**Extracted records:**
────────────────────

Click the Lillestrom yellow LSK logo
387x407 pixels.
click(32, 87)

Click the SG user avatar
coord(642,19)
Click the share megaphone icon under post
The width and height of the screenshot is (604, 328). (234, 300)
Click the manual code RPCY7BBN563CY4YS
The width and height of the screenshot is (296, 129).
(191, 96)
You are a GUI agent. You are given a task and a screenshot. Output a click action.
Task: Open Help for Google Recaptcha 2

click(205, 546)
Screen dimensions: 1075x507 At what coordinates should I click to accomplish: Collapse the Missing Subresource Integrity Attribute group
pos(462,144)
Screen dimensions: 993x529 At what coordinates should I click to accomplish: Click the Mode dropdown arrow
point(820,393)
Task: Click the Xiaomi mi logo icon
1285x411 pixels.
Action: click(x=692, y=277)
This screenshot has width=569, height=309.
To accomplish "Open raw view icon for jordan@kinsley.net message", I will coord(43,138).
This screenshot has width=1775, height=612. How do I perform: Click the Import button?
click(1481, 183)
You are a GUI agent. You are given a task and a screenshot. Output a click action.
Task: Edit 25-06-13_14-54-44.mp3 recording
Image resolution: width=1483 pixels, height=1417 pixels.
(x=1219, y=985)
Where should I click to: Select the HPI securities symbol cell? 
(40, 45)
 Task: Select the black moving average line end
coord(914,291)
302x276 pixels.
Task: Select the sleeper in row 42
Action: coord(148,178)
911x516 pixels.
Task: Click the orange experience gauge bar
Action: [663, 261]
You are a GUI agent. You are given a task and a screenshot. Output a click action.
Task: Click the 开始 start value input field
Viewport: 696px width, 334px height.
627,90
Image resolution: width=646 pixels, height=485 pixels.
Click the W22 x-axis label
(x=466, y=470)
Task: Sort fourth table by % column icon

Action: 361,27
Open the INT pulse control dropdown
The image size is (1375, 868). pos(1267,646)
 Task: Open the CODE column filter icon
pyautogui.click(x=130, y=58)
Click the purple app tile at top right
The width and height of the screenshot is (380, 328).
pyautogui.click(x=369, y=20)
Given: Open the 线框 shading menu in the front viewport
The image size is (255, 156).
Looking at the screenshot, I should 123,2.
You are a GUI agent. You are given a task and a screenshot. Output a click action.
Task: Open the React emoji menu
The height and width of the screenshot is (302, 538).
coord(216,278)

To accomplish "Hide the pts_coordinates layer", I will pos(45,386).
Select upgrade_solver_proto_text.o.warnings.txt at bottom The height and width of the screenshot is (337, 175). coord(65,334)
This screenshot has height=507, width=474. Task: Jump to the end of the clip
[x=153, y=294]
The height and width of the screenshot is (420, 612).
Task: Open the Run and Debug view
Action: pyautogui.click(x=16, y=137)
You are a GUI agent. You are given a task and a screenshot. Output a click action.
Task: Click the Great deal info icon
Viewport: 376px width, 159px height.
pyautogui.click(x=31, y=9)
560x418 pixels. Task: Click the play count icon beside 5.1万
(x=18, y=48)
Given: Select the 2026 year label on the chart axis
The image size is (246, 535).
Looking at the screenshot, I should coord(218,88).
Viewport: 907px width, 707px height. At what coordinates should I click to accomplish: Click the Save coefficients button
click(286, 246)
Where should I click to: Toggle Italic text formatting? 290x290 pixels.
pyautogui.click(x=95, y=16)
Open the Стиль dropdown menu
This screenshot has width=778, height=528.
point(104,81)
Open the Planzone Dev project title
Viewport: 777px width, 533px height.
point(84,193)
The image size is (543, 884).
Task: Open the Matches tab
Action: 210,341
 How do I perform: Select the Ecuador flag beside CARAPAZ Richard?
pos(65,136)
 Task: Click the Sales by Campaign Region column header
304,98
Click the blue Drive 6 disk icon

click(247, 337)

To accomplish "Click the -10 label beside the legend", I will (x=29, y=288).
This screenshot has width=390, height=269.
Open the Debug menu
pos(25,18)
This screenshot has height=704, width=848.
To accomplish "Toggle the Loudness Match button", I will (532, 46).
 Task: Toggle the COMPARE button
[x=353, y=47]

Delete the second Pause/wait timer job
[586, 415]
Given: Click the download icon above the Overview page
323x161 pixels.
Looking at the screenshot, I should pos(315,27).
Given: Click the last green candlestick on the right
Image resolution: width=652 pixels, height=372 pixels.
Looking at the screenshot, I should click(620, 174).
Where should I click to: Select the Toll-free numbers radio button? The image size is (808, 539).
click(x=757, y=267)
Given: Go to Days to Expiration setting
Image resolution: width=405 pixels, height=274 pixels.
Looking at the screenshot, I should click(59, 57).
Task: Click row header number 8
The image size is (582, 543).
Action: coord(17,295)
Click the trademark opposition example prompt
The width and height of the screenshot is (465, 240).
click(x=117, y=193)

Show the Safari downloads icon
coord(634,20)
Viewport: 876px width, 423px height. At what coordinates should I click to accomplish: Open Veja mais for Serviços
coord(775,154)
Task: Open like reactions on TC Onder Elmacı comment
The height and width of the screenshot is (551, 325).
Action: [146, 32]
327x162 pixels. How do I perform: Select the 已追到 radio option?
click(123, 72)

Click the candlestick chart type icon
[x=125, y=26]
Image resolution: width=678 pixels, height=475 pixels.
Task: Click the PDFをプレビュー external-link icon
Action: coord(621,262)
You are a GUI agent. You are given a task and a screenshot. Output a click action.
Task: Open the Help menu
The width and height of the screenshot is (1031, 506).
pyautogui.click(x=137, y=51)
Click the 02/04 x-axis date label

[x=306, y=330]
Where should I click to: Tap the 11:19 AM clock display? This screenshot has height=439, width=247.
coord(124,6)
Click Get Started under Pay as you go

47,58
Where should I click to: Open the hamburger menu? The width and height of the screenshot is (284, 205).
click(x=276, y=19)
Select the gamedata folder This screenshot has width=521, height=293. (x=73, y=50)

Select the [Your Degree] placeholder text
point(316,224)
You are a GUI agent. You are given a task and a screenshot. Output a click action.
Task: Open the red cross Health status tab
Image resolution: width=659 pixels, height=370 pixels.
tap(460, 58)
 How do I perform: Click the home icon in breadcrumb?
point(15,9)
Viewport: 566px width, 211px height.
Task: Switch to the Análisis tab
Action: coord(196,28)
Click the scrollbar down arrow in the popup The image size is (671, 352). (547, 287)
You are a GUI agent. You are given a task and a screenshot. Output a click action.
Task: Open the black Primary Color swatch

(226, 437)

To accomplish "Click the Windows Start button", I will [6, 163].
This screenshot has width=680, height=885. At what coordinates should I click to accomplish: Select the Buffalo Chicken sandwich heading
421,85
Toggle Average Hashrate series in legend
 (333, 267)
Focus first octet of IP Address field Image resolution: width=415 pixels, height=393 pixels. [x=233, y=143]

────────────────────

**Task requirements:**
The records are above. How many lines in them contain the word "field"? Give the number alone.

**Finished exercise:**
2